[Entries locating text and items]
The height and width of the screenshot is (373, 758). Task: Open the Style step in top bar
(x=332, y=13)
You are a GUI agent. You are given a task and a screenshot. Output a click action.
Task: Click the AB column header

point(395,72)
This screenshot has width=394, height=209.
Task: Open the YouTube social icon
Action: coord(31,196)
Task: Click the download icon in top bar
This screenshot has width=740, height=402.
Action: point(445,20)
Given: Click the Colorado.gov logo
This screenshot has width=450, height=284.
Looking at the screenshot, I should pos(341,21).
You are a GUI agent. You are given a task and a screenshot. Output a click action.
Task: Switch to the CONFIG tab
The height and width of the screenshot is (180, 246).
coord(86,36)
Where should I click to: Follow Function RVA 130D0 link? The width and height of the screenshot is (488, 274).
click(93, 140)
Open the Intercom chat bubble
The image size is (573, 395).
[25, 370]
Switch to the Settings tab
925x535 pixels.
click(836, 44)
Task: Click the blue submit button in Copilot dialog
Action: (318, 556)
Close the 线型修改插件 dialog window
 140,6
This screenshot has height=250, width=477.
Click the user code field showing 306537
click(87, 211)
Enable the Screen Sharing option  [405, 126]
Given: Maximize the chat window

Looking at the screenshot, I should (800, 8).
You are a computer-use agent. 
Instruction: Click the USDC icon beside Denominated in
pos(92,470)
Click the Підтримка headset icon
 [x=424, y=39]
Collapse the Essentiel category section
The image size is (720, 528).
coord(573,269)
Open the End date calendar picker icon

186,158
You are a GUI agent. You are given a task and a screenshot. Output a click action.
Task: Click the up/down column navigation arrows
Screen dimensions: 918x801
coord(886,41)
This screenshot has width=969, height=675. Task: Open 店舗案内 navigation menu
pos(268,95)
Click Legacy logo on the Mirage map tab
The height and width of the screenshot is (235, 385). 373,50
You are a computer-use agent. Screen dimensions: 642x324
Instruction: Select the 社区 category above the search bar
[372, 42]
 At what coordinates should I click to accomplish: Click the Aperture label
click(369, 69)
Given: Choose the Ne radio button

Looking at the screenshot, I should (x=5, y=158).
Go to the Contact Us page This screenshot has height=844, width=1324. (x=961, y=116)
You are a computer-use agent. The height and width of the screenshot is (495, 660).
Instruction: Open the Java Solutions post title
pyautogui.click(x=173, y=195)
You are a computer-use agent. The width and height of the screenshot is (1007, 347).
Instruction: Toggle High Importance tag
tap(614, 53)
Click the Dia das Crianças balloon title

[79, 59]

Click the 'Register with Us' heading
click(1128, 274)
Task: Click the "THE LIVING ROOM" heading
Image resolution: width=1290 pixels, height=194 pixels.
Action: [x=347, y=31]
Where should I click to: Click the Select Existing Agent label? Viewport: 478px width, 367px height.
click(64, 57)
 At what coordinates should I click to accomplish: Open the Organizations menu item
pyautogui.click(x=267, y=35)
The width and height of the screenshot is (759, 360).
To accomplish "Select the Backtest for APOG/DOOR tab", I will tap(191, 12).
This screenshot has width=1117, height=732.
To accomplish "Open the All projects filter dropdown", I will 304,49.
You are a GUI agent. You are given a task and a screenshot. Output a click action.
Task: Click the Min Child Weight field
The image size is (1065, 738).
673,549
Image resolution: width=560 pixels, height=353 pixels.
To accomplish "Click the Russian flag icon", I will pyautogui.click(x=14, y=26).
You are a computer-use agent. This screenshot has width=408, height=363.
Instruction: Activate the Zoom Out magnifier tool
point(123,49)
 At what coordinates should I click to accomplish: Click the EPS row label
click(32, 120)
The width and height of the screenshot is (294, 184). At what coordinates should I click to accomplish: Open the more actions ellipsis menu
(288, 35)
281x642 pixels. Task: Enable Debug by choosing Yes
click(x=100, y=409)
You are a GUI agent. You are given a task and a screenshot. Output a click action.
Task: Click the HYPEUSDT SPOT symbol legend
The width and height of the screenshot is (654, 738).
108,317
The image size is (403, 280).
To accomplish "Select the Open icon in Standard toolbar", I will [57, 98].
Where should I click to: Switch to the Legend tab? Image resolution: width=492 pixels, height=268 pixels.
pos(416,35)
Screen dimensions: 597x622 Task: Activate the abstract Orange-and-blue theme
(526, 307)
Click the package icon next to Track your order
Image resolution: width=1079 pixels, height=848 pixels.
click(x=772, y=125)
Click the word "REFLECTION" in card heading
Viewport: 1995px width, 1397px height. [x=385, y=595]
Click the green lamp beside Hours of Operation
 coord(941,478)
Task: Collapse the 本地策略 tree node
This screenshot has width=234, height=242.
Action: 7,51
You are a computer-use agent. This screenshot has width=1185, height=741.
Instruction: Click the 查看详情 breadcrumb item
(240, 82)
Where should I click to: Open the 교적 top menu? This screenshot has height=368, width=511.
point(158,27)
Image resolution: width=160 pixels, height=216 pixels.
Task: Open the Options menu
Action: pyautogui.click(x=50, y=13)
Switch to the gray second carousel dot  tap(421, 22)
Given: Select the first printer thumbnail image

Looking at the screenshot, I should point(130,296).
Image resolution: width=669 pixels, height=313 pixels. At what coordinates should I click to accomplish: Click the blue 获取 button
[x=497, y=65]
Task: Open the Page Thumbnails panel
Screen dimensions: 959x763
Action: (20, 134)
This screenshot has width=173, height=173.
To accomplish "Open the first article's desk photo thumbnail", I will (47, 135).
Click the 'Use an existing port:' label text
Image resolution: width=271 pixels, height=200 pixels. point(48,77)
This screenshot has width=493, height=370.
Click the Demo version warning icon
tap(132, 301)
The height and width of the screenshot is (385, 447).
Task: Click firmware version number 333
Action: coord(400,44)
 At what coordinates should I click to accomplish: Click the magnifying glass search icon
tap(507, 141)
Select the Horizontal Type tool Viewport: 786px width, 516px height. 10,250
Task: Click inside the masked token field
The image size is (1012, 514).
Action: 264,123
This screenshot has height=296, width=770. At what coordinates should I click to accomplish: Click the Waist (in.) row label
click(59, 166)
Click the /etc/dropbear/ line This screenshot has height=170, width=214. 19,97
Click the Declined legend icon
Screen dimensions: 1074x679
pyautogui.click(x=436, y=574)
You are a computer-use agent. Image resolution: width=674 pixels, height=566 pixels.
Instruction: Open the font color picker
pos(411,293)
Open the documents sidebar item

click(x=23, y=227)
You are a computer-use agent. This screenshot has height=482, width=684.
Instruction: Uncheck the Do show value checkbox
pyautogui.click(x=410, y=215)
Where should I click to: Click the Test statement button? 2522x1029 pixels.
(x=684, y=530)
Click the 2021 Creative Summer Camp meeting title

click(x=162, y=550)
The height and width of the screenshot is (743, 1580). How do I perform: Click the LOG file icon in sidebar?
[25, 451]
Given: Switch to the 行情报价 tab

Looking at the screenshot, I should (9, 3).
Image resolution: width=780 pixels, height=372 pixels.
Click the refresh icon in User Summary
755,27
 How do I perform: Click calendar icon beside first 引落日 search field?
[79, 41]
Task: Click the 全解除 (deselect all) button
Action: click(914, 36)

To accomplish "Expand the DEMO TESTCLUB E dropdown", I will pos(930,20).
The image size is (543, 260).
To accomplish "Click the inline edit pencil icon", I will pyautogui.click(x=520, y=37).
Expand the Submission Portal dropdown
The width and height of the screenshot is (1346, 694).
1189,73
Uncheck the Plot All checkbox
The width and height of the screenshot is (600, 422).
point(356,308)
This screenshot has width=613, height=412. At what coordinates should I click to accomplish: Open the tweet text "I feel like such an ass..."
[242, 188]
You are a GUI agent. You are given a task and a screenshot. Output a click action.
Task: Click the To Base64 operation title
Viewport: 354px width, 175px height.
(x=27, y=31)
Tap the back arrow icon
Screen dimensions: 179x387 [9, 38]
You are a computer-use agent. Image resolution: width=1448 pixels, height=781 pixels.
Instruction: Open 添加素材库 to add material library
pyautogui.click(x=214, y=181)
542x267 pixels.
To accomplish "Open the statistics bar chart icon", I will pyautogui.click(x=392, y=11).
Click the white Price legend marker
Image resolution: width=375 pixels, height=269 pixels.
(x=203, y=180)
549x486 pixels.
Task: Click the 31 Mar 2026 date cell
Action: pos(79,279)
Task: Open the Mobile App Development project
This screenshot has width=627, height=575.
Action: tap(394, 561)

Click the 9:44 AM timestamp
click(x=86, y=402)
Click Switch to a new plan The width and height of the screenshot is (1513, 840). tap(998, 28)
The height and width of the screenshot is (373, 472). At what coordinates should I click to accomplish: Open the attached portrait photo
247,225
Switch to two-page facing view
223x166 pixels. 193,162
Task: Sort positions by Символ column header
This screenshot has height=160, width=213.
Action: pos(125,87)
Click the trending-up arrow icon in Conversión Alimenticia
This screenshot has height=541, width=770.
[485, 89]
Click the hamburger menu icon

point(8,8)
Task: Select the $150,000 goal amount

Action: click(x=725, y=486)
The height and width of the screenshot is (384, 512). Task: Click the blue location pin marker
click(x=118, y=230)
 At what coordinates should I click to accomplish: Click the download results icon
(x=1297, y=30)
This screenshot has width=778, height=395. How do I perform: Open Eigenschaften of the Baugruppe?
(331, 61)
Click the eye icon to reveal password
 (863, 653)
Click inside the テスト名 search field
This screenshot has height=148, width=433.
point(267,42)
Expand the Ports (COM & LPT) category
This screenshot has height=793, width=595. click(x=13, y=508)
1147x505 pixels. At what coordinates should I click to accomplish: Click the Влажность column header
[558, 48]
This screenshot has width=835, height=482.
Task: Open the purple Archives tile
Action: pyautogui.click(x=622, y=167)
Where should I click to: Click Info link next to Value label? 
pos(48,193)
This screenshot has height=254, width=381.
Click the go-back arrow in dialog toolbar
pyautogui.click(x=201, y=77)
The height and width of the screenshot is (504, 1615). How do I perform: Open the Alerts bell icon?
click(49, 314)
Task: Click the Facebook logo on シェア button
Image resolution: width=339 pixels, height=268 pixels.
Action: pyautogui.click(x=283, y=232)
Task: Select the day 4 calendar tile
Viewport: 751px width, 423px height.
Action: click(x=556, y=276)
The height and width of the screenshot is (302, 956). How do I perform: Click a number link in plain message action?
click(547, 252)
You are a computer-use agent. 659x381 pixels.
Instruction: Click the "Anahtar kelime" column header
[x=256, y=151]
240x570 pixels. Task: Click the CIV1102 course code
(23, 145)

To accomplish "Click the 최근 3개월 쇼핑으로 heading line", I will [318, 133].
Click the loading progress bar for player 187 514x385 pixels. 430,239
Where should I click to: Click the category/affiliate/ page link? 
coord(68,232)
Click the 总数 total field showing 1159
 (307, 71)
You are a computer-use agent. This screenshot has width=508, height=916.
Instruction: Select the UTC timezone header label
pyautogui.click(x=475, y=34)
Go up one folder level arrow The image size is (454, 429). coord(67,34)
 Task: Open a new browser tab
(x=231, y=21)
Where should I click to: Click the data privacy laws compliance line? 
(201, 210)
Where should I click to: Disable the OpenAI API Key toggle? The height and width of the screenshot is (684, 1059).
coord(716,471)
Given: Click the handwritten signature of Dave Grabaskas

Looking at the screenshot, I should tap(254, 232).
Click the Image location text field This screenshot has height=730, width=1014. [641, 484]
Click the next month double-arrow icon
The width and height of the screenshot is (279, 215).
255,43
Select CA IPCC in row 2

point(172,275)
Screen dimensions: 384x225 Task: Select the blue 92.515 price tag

* [Exercise details]: Could you reproduce, unchanged, the stretch of rows above from the line containing "Where should I click to: Click the data" through the last row?

* [Right answer]:
Where should I click to: Click the data privacy laws compliance line? 
(201, 210)
Where should I click to: Disable the OpenAI API Key toggle? The height and width of the screenshot is (684, 1059).
coord(716,471)
Given: Click the handwritten signature of Dave Grabaskas

Looking at the screenshot, I should tap(254, 232).
Click the Image location text field This screenshot has height=730, width=1014. [641, 484]
Click the next month double-arrow icon
The width and height of the screenshot is (279, 215).
255,43
Select CA IPCC in row 2

point(172,275)
Screen dimensions: 384x225 Task: Select the blue 92.515 price tag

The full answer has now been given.